Goldman Sachs on the other hand is predicting a further increase in Brent crude oil to $90 a barrel, citing a strong rebound in global oil demand due to switching from gas to oil. This the bank estimated may contribute about 1 million barrels per day to global oil demand.

The investment bank said it expects oil demand to reach around 100 million barrels per day as consumption in Asia increases after the devastating effect of COVID-19.

While not our base-case, such persistence would pose upside risk to our $90/bbl year-end Brent price forecast,” Goldman said in a research note dated Oct. 24.

Earlier this month, the Organization of the Petroleum Exporting Countries, Russia and their allies, known as OPEC+ agreed to continue increasing oil supply by 400,000 bpd a month until April 2022 despite calls for an increase in global oil supplies.

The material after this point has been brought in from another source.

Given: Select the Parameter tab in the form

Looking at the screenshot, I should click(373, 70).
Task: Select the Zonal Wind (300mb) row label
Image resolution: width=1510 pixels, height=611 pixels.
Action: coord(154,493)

The decision bolstered the price of Brent crude oil above $84 per barrel and expected to push the price even further to $90 a barrel. Low global oil supply amid rising demand for crude oil will continue to support oil prices in the near term.

Despite the recent power cuts and impacts to industrial activity in China, oil demand is likely instead supported by switching to diesel powered generators and diesel engines in LNG trucks, as well as by a ramp up in coal production,” Goldman Sachs stated.